Papert’s life straddled several continents. He was born in 1928 in Pretoria, South Africa, and went on to study at the University of the Witwatersrand in South Africa, where he earned a BA in philosophy in 1949, followed by a PhD in mathematics three years later. He was a leading anti-apartheid activist throughout his university years.
Papert’s studies then took him overseas – first to Cambridge University in England from 1954-1958, where he focused on math research, earning his second PhD, then to the University of Geneva, where he worked with Swiss philosopher and psychologist Jean Piaget, whose theories about the ways children make sense of the world changed Papert’s view of children and learning.
From Switzerland, Papert came to the U.S., joining MIT as a research associate in 1963. Four years later, he became a professor of applied mathematics, and shortly after was appointed co-director of the Artificial Intelligence Lab (which later evolved into the Computer Science and Artificial Intelligence Laboratory, or CSAIL) by its founding director Professor Marvin Minsky.
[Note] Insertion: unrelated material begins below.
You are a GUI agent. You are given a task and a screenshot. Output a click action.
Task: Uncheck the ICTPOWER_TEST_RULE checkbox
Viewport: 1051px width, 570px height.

Together, they wrote the 1969 book, “Perceptrons,” which marked a turning point in the field of artificial intelligence.
In 1985, Papert and Minsky joined former MIT President Jerome Wiesner and MIT Professor Nicholas Negroponte to become founding faculty members of the MIT Media Lab, where Papert led the Epistemology and Learning research group.
“Seymour often talked poetically, sometimes in riddles, like his famed phrase, ‘you cannot think about thinking without thinking about thinking about something,’” says Negroponte, the Media Lab’s co-founder and first director. “He did not follow rules or run by anybody else’s clock. I would say, in Papertian style, Seymour never needed to do what he said because when he said what he did, it was better.”
Papert was among the first to recognize the revolutionary potential of computers in education. In the late 1960s, at a time when computers still cost hundreds of thousands of dollars, Papert came up with the idea for Logo, the first programming language for children. Children used Logo to program the movements of a “turtle” — either in the form of a small mechanical robot or a graphic object on the computer screen. In his seminal book “Mindstorms: Children, Computers and Powerful Ideas” (1980), Papert argued against “the computer being used to program the child.” He presented an alternative approach in which “the child programs the computer and, in doing so, both acquires a sense of mastery over a piece of the most modern and powerful technology and establishes an intimate contact with some of the deepest ideas from science, from mathematics, and from the art of intellectual model building.”
In collaboration with Sherry Turkle, the Abby Rockefeller Mauzé Professor of the Social Studies of Science and Technology at MIT, Papert explored how childhood objects have a deep influence on how and what children learn. In “Mindstorms,” Papert explained how he “fell in love with gears” as a child, and how he hoped to “turn computers into instruments flexible enough so that many children can each create for themselves something like what the gears were for me.”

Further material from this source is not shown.